● **REQUIRED ACTION**:
Print the lines of the listing below verbatim from its first line through the line bearing "NodeJS 基金会 (1243, 576)". Any pictures are to be omitted.
==============================
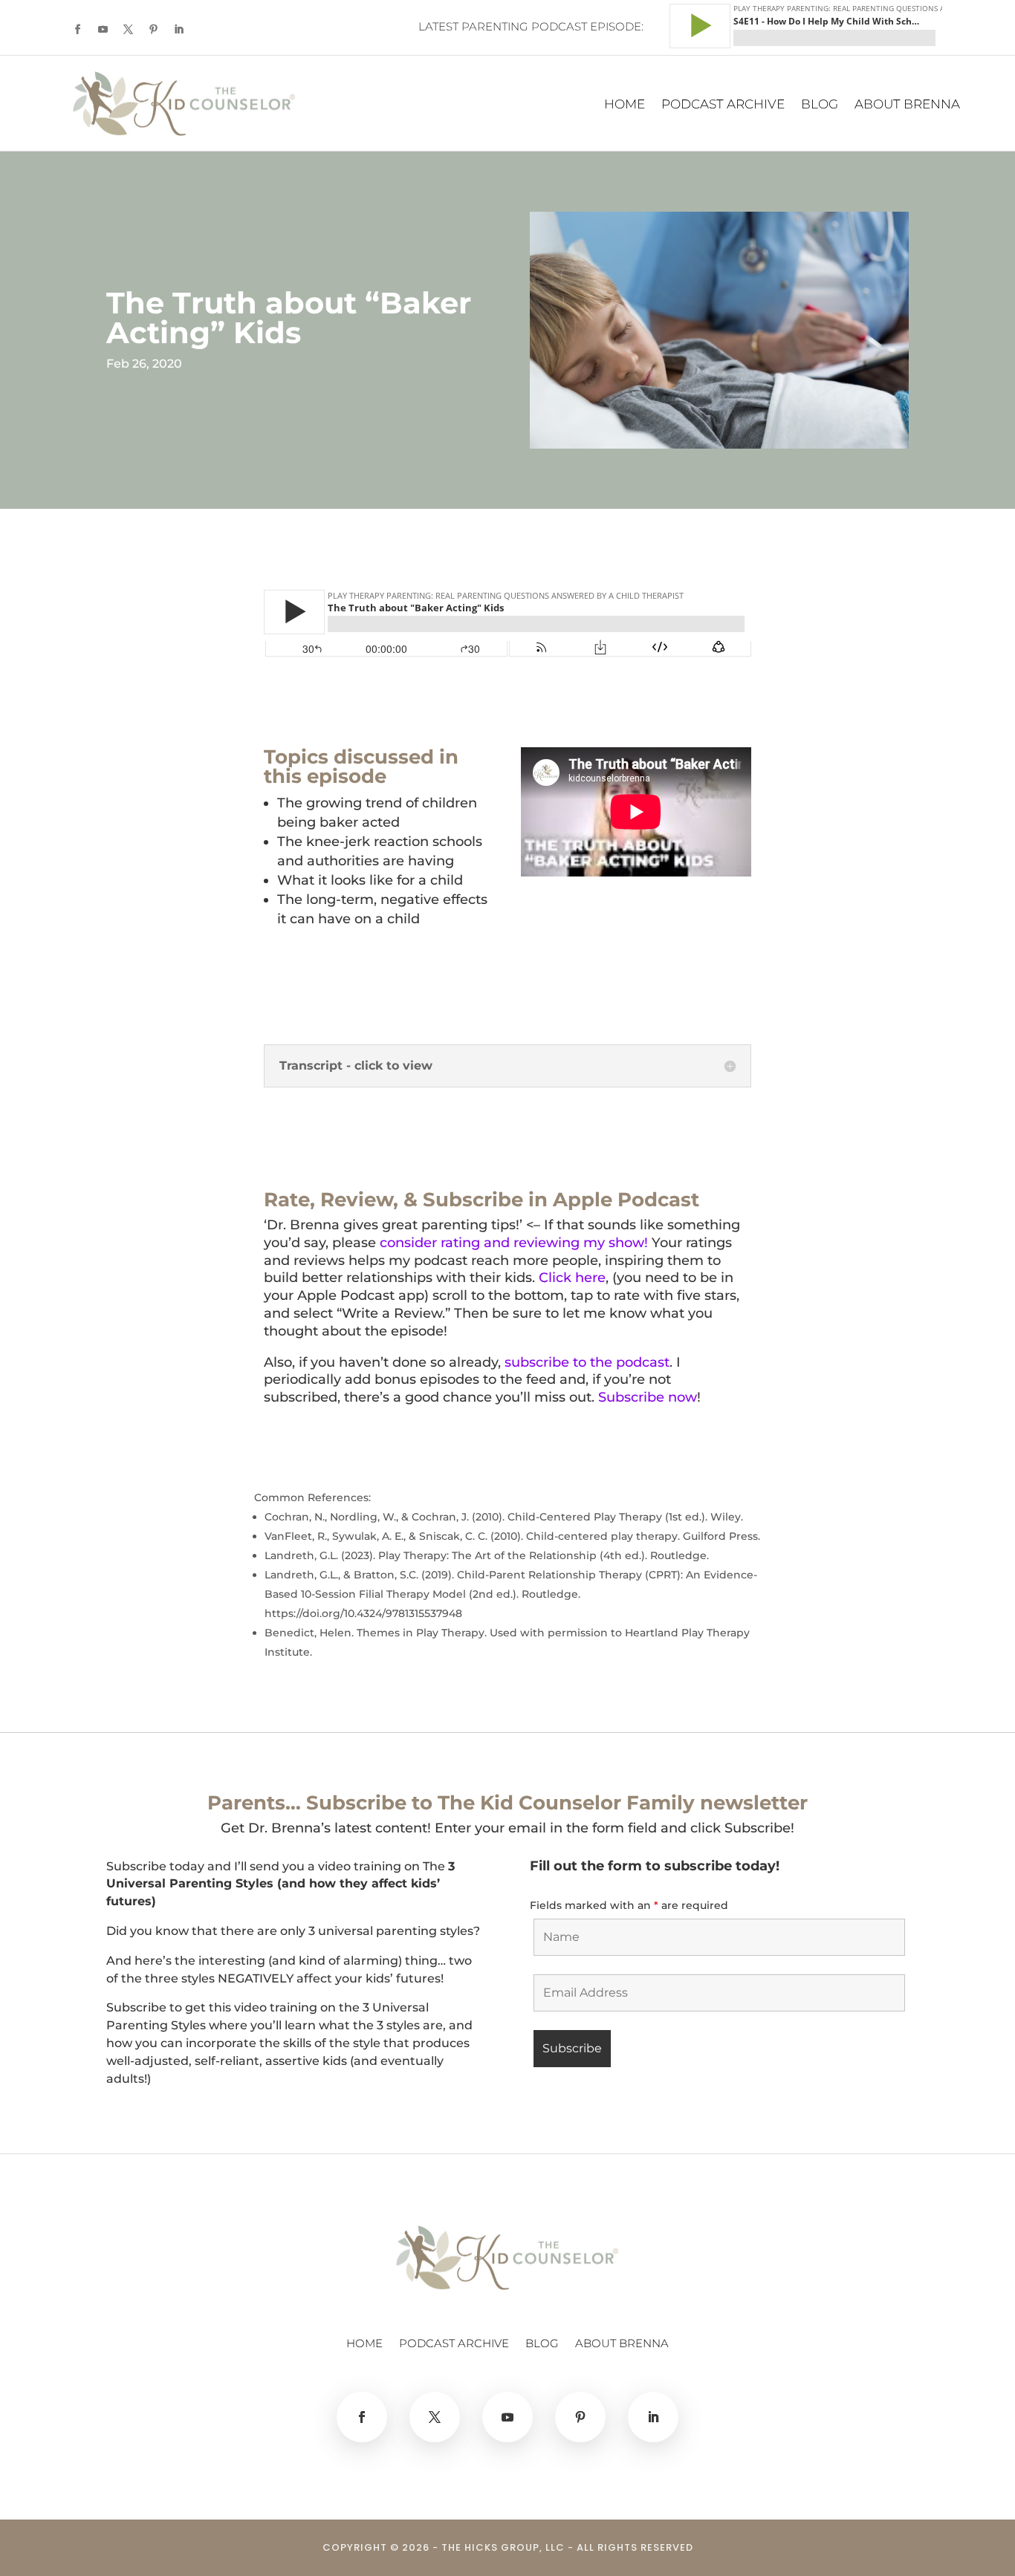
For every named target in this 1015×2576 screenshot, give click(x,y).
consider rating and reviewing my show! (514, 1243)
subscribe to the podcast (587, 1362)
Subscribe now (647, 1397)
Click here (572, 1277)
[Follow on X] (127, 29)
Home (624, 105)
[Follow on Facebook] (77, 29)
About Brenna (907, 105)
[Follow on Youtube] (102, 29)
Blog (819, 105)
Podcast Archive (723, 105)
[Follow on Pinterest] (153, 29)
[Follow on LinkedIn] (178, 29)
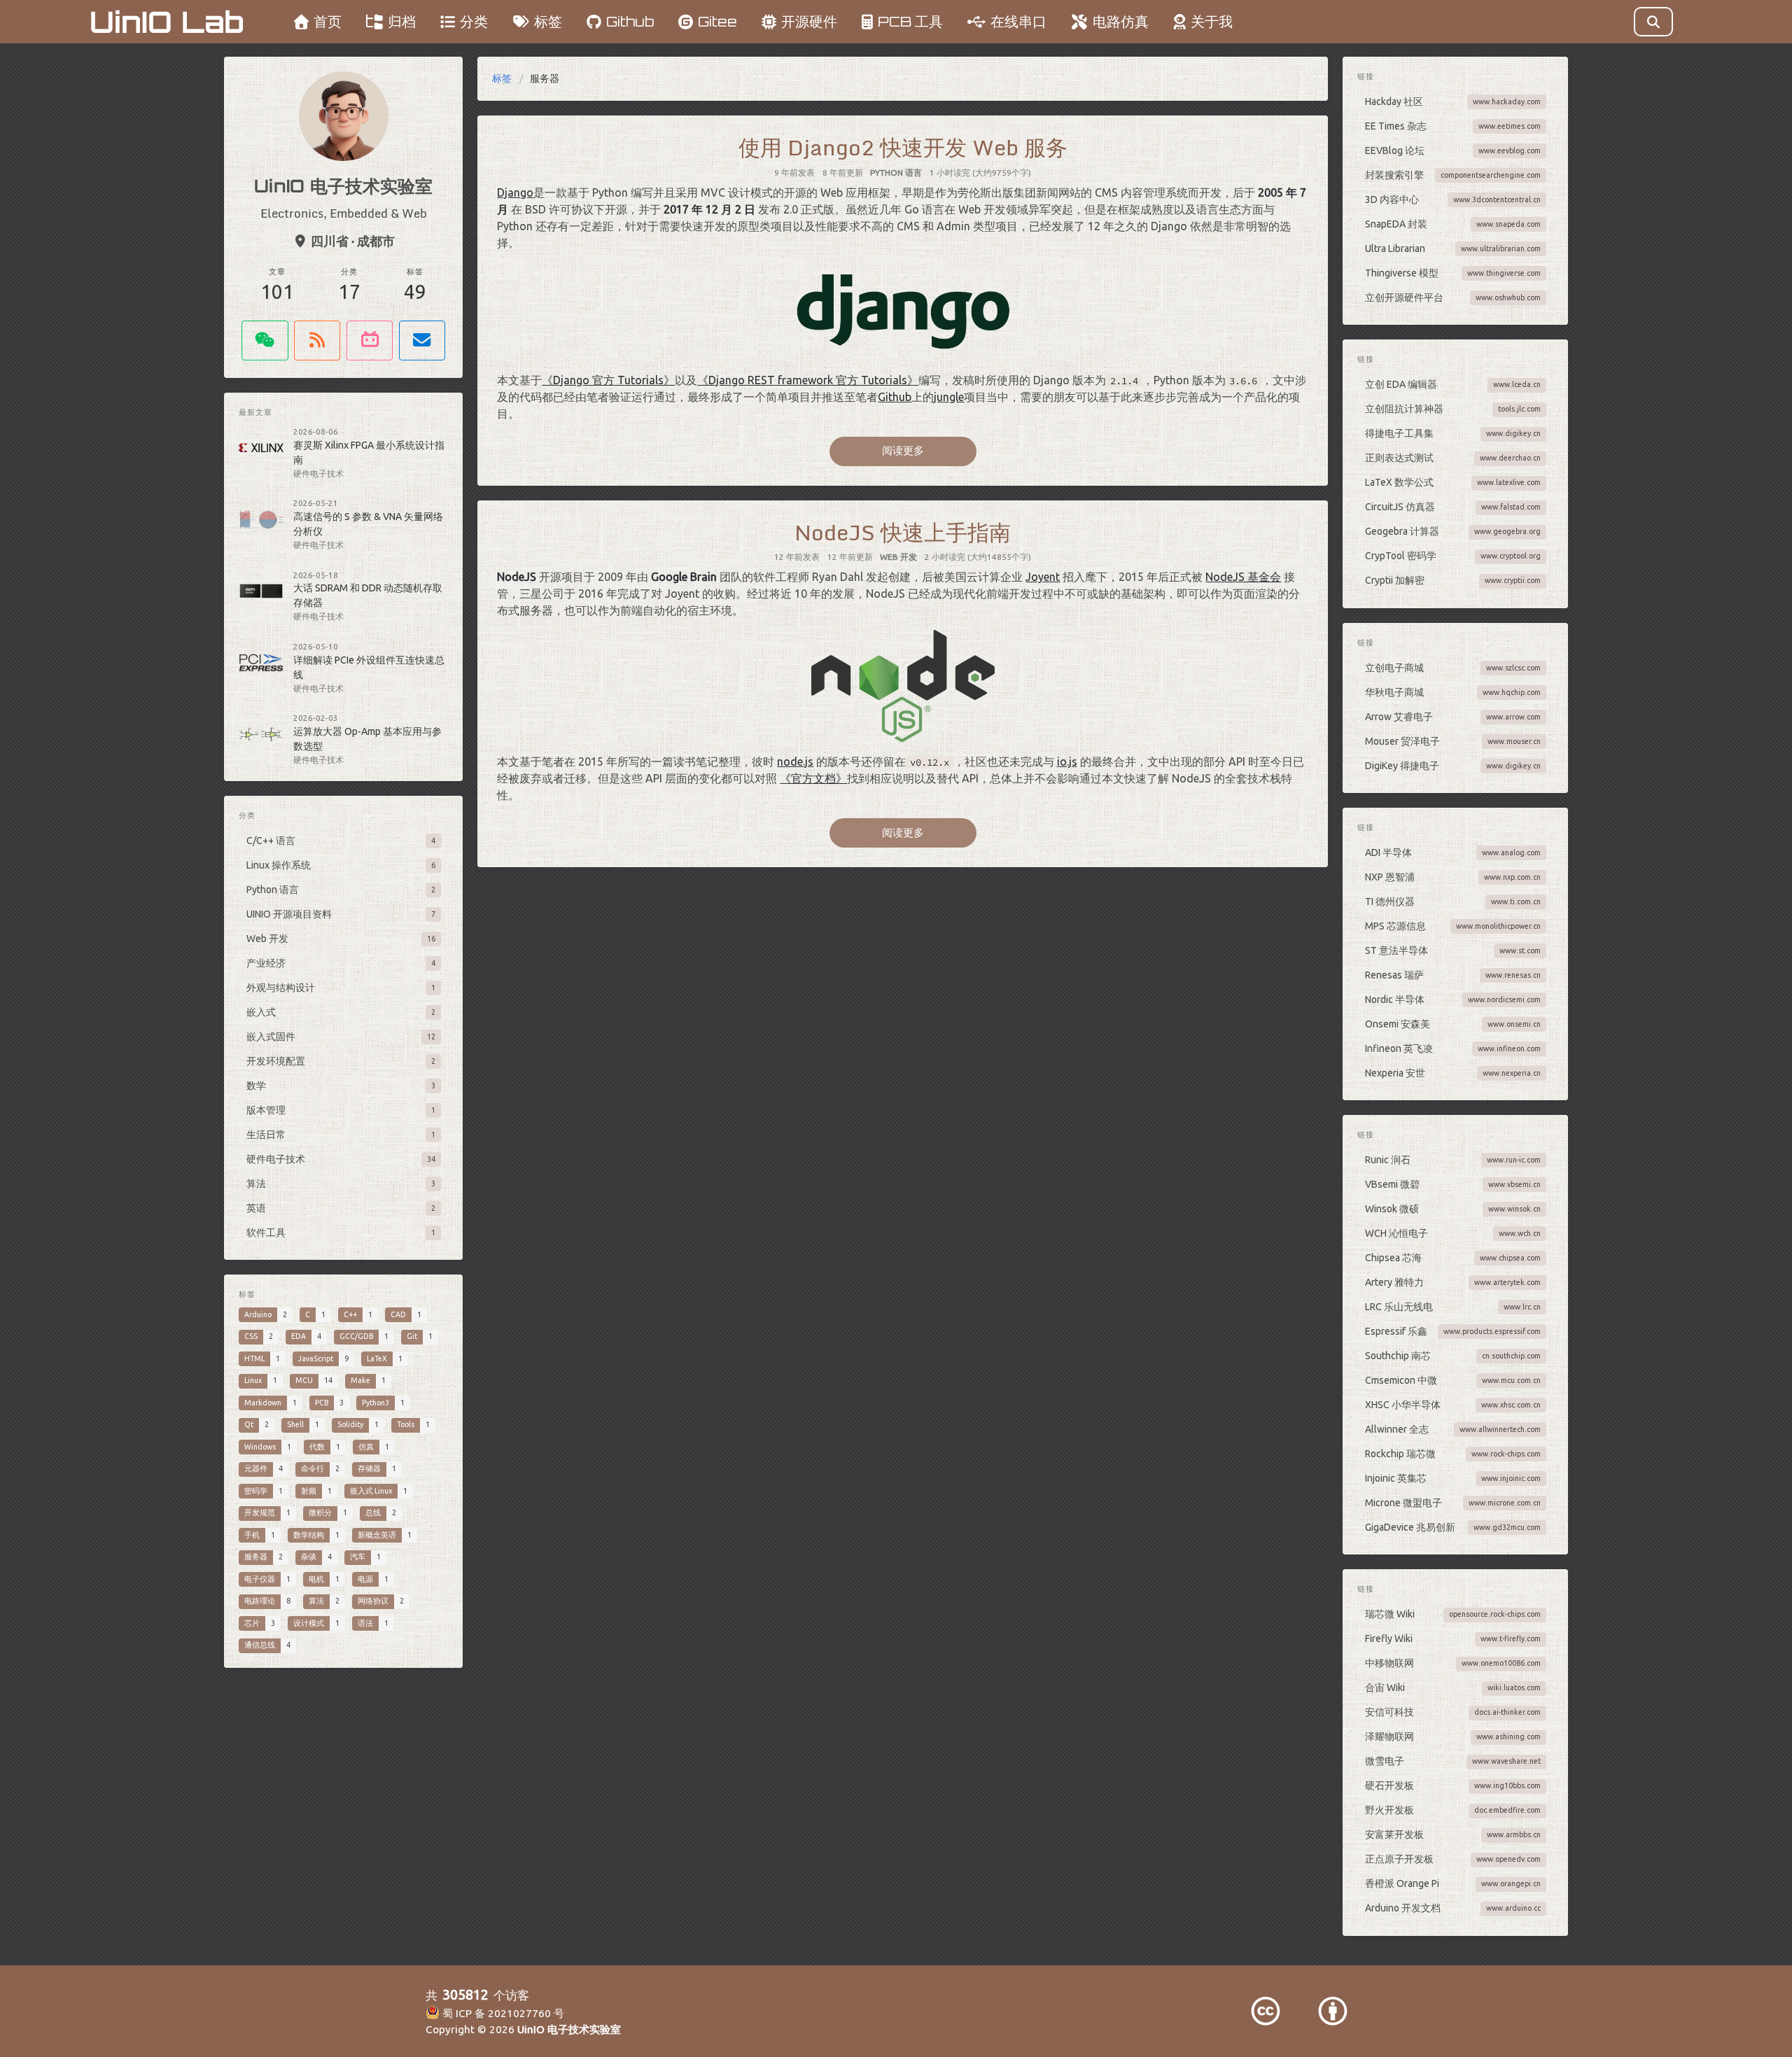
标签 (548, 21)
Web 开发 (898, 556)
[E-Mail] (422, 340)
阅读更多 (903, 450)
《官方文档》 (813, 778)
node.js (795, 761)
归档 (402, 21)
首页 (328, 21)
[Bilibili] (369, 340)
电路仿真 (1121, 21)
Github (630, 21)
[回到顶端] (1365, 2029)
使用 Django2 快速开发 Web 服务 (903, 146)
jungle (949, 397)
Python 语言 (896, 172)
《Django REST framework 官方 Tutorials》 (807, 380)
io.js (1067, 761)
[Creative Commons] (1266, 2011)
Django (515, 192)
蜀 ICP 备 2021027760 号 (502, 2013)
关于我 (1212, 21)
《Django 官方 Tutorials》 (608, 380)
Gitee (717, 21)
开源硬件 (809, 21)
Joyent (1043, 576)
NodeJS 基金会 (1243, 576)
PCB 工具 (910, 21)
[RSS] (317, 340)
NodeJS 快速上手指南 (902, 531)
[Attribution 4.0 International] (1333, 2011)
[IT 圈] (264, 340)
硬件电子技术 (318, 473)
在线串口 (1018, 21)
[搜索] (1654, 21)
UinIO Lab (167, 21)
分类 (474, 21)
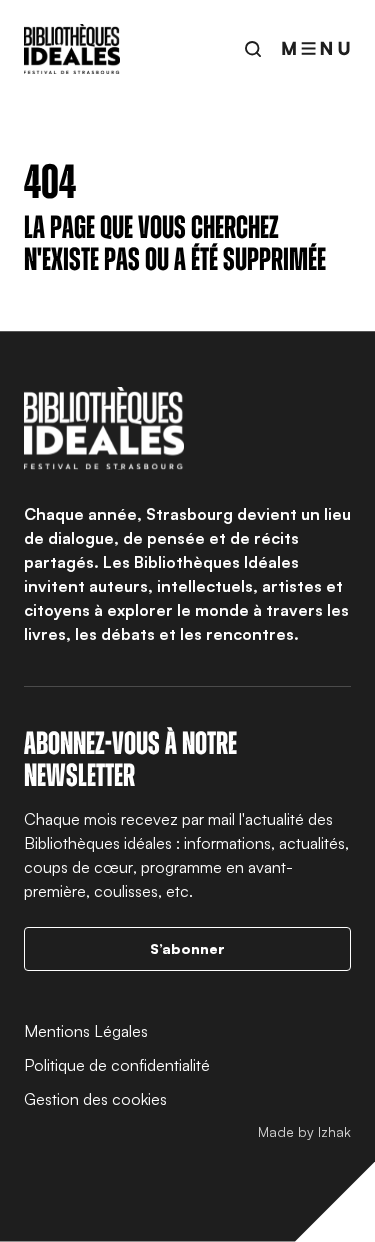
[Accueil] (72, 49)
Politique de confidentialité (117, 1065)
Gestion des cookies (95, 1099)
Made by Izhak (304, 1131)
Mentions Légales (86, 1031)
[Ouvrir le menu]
==============================
● **OUTPUT**:
For every named target in this 1015×2576 screenshot, give click(x,y).
consider rating and reviewing my show! (514, 1243)
subscribe to the podcast (587, 1362)
Subscribe now (647, 1397)
Click here (572, 1277)
[Follow on X] (127, 29)
Home (624, 105)
[Follow on Facebook] (77, 29)
About Brenna (907, 105)
[Follow on Youtube] (102, 29)
Blog (819, 105)
Podcast Archive (723, 105)
[Follow on Pinterest] (153, 29)
[Follow on LinkedIn] (178, 29)
标签 (548, 21)
Web 开发 (898, 556)
[E-Mail] (422, 340)
阅读更多 (903, 450)
《官方文档》 (813, 778)
node.js (795, 761)
归档 (402, 21)
首页 (328, 21)
[Bilibili] (369, 340)
电路仿真 (1121, 21)
Github (630, 21)
[回到顶端] (1365, 2029)
使用 Django2 快速开发 Web 服务 (903, 146)
jungle (949, 397)
Python 语言 (896, 172)
《Django REST framework 官方 Tutorials》 (807, 380)
io.js (1067, 761)
[Creative Commons] (1266, 2011)
Django (515, 192)
蜀 ICP 备 2021027760 号 (502, 2013)
关于我 (1212, 21)
《Django 官方 Tutorials》 (608, 380)
Gitee (717, 21)
开源硬件 (809, 21)
Joyent (1043, 576)
NodeJS 基金会 (1243, 576)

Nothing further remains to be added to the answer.